Data extracts: Begin

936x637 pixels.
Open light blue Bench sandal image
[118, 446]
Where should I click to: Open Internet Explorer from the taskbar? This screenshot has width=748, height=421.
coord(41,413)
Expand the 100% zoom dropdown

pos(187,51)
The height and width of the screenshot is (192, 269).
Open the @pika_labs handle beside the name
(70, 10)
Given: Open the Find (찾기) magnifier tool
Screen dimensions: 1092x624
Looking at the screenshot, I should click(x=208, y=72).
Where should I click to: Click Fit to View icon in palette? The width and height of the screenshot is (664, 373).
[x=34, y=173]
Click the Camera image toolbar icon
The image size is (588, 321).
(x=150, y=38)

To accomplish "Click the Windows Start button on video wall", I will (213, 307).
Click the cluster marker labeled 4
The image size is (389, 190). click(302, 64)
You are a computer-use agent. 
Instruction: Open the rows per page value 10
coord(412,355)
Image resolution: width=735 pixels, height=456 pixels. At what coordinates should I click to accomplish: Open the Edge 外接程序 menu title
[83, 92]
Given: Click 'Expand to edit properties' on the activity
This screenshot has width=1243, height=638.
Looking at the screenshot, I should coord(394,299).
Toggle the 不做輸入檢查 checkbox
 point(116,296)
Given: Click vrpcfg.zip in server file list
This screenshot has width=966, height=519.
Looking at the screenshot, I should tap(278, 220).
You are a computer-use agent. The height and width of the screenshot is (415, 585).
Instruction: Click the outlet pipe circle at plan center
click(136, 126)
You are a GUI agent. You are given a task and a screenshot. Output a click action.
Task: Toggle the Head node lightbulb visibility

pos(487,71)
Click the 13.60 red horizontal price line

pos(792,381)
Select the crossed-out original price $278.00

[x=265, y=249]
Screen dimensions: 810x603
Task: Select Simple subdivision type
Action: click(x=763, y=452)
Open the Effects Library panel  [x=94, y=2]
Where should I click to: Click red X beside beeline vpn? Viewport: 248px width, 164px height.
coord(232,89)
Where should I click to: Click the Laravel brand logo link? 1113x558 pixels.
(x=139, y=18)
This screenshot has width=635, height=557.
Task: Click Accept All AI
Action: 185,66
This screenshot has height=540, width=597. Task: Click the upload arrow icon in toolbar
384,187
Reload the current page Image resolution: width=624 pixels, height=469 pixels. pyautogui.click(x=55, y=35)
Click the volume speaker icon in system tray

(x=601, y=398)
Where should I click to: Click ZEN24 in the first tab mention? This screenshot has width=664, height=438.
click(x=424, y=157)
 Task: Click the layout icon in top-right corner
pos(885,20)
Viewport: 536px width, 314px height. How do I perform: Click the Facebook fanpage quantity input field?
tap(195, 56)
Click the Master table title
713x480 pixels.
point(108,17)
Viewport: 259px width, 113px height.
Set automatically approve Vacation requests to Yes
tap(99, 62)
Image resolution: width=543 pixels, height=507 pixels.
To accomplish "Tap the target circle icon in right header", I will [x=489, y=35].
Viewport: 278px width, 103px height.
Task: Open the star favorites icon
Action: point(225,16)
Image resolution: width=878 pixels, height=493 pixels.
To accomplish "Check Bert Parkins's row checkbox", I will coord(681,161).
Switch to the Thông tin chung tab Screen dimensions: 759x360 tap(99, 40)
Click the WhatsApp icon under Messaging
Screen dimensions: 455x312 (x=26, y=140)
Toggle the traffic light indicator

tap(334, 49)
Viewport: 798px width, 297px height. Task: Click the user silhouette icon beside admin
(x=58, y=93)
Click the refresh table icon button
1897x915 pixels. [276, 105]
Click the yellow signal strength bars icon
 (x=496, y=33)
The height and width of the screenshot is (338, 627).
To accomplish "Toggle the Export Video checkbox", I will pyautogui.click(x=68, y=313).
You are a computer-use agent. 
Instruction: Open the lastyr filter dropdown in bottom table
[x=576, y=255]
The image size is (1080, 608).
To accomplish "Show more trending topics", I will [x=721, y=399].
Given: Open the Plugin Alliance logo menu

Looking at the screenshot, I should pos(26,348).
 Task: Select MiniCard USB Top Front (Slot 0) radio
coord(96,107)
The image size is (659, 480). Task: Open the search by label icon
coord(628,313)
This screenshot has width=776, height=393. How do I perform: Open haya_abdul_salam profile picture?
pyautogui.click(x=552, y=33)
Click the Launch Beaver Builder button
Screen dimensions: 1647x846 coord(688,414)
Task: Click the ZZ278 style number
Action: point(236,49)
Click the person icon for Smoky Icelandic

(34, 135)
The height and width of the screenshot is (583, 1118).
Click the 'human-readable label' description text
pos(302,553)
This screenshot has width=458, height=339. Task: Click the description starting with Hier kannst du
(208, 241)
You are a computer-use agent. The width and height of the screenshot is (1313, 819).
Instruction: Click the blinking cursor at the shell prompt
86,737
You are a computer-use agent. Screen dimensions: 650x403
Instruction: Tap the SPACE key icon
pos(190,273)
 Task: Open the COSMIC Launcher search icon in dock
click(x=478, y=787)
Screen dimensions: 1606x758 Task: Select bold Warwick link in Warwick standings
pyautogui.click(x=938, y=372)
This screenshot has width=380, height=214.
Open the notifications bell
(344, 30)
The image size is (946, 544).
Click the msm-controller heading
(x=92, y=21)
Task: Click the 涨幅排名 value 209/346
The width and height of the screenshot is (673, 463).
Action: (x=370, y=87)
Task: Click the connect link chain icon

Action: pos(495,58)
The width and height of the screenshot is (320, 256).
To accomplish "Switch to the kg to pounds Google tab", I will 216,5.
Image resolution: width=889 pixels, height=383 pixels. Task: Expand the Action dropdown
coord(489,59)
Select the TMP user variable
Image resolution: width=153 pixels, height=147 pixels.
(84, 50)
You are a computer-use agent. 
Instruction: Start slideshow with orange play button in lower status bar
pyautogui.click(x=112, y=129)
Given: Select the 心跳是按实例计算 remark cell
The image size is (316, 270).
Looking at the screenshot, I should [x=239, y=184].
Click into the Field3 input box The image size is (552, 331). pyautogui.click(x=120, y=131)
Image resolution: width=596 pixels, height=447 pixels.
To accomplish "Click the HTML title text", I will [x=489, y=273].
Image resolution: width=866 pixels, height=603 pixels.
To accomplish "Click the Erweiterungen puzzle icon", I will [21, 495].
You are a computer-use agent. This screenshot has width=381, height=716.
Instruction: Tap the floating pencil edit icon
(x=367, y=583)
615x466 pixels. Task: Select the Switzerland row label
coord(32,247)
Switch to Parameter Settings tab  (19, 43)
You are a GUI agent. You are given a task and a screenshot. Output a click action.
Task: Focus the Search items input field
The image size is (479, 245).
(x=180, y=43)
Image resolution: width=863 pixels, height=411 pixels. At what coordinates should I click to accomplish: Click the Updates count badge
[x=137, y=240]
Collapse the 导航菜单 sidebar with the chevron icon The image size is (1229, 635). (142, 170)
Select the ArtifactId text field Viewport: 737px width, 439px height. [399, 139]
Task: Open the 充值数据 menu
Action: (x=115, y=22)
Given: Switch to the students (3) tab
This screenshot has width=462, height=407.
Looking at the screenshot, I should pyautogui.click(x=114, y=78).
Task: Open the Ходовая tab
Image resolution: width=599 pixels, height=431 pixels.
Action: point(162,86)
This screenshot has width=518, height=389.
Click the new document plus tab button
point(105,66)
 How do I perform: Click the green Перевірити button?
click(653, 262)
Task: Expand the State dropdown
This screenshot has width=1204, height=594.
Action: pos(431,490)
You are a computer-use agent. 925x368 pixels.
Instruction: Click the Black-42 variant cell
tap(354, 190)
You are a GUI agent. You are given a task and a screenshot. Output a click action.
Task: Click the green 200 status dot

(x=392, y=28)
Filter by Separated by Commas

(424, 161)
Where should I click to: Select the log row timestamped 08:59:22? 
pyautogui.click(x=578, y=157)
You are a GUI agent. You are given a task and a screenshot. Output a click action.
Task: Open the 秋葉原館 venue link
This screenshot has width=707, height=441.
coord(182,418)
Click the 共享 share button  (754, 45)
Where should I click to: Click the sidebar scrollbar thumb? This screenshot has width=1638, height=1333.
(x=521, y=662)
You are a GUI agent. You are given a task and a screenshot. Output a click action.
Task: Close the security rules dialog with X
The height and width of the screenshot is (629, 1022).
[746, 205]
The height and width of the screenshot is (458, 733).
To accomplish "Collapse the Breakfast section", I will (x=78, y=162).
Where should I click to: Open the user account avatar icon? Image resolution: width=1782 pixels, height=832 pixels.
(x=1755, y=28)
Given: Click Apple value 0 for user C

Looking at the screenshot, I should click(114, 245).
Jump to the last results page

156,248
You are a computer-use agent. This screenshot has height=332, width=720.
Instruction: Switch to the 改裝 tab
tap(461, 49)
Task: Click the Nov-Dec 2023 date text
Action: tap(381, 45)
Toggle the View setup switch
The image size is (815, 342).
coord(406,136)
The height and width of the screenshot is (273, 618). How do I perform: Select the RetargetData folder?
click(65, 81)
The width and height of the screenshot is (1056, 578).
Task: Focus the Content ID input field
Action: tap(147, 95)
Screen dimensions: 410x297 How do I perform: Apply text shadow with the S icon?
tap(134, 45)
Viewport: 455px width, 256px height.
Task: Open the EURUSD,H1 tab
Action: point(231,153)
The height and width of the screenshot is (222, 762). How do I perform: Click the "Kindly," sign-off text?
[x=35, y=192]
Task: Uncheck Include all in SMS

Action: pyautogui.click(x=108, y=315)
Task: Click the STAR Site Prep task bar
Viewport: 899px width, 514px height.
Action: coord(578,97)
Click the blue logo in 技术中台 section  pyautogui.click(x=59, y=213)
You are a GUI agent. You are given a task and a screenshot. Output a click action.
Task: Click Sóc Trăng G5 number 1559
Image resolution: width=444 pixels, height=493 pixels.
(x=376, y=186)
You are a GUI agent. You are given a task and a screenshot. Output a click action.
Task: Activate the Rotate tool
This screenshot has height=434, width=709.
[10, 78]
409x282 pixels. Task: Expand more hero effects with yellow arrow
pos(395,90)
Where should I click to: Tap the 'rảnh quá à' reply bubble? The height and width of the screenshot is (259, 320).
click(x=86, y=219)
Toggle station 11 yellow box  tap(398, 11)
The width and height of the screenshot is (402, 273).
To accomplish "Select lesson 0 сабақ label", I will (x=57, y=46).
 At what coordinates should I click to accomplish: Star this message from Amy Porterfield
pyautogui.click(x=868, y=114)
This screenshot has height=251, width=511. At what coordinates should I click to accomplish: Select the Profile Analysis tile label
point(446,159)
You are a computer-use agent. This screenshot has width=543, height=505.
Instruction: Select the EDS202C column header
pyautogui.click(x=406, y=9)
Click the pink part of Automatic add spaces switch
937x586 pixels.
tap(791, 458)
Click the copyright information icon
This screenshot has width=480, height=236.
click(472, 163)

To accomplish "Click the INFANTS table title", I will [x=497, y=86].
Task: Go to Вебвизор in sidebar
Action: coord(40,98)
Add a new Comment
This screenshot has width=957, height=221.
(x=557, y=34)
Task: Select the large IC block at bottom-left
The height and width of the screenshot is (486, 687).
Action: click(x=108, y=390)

Data extracts: End

• Task goal: Search the listing above for the lines with "Image resolution: width=889" and "Given: Switch to the students (3) tab", then output those lines and all lines between them exactly.

• Solution for this task:
Image resolution: width=889 pixels, height=383 pixels. Task: Expand the Action dropdown
coord(489,59)
Select the TMP user variable
Image resolution: width=153 pixels, height=147 pixels.
(84, 50)
You are a computer-use agent. 
Instruction: Start slideshow with orange play button in lower status bar
pyautogui.click(x=112, y=129)
Given: Select the 心跳是按实例计算 remark cell
The image size is (316, 270).
Looking at the screenshot, I should [x=239, y=184].
Click into the Field3 input box The image size is (552, 331). pyautogui.click(x=120, y=131)
Image resolution: width=596 pixels, height=447 pixels.
To accomplish "Click the HTML title text", I will [x=489, y=273].
Image resolution: width=866 pixels, height=603 pixels.
To accomplish "Click the Erweiterungen puzzle icon", I will [21, 495].
You are a computer-use agent. This screenshot has width=381, height=716.
Instruction: Tap the floating pencil edit icon
(x=367, y=583)
615x466 pixels. Task: Select the Switzerland row label
coord(32,247)
Switch to Parameter Settings tab  (19, 43)
You are a GUI agent. You are given a task and a screenshot. Output a click action.
Task: Focus the Search items input field
The image size is (479, 245).
(x=180, y=43)
Image resolution: width=863 pixels, height=411 pixels. At what coordinates should I click to accomplish: Click the Updates count badge
[x=137, y=240]
Collapse the 导航菜单 sidebar with the chevron icon The image size is (1229, 635). (142, 170)
Select the ArtifactId text field Viewport: 737px width, 439px height. [399, 139]
Task: Open the 充值数据 menu
Action: (x=115, y=22)
Given: Switch to the students (3) tab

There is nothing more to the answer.